American actor and director

Derrick Simmons is an American actor, film director, producer, stunt artist, music producer and entrepreneur.

==Early life ==

Derrick Simmons was born in Queens, New York. He attended Harbor JHS of Performing Arts in Harlem, New York and later attended Talent Unlimited High School where he majored in drama.

==Career==
Derrick Simmons started his acting career at age 10 by appearing in a National Burger King commercial where he appeared opposite Stacey Dash.

As a stuntman has performed in more than 175 films. He wrote, produced and directed three films, and as an actor he has performed in around 40 titles.

=== Main works ===
Simmons has worked as actor and stuntman in various television programs such as Law & Order, New York Undercover, The Wire, Third Watch, Oz, Hack, The Sopranos, Law & Order SVU, The David Letterman Show, Saturday Night Live, 30 Rock, The Good Wife, Orange is the New Black, and House of Cards.

Some of Simmons's feature film credits include Deja Vu, American Gangster, A Bronx Tale, Tower Heist, Ray (where he stunt doubled Jamie Foxx as Ray Charles), Spike Lee's Inside Man, Precious, Find Me Guilty, The Purge: Election Year and Teenage Mutant Ninja Turtles: Out of the Shadows.

==== Film production ====
Simmons' production company, Derrick Simmons Film Works, has produced three feature film titles.

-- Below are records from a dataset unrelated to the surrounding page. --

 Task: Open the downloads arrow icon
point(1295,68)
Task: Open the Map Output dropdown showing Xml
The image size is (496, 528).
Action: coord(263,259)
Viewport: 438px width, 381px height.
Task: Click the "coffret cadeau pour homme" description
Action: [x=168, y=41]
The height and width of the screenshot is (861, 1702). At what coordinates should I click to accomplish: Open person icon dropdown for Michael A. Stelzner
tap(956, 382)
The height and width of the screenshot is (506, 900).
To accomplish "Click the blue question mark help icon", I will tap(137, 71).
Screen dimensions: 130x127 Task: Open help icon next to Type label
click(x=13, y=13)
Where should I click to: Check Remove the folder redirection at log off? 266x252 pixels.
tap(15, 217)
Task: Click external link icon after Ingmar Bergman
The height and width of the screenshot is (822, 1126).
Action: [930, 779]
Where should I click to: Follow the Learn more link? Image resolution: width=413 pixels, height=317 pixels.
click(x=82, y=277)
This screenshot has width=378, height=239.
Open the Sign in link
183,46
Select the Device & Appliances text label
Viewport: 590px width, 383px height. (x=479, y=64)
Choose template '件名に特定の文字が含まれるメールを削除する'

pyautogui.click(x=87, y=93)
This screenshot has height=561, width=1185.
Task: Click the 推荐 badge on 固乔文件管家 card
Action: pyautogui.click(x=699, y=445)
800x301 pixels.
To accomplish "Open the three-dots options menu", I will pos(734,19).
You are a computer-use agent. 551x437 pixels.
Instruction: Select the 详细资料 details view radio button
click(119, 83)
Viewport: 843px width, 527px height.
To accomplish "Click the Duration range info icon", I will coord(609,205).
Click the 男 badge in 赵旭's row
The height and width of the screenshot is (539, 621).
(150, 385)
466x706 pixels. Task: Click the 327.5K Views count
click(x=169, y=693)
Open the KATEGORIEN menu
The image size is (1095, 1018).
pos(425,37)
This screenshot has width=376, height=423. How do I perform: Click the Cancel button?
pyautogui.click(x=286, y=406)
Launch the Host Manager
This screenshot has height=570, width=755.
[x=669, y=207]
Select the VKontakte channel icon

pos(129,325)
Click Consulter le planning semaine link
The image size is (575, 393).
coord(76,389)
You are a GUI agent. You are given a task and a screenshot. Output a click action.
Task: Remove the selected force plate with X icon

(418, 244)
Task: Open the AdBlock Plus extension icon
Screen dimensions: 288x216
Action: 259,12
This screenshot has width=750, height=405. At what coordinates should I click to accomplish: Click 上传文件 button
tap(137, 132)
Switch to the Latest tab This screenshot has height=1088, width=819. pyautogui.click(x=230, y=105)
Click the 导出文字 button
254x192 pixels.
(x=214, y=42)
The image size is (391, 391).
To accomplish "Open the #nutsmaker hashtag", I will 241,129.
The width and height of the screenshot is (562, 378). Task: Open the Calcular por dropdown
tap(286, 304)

Jump Offs (2007), Women Do it Better (2009) and Nobody's Perfect (2016), hosted by Cannes World Cinema Initiative.

=== Music production ===
Simmons is CEO of Phat Tune Recording.

=== Awards and recognitions ===
Simmons won the best feature film award at the Mt Vernon Film Festival and the best director award at Pocono Mountains Film Festival.

In 2016 he was nominated as a member of the stunts crew of The Blacklist in the category Outstanding Action Performance by a Stunt Ensemble in a Television Series in the Screen Actors Guild Awards.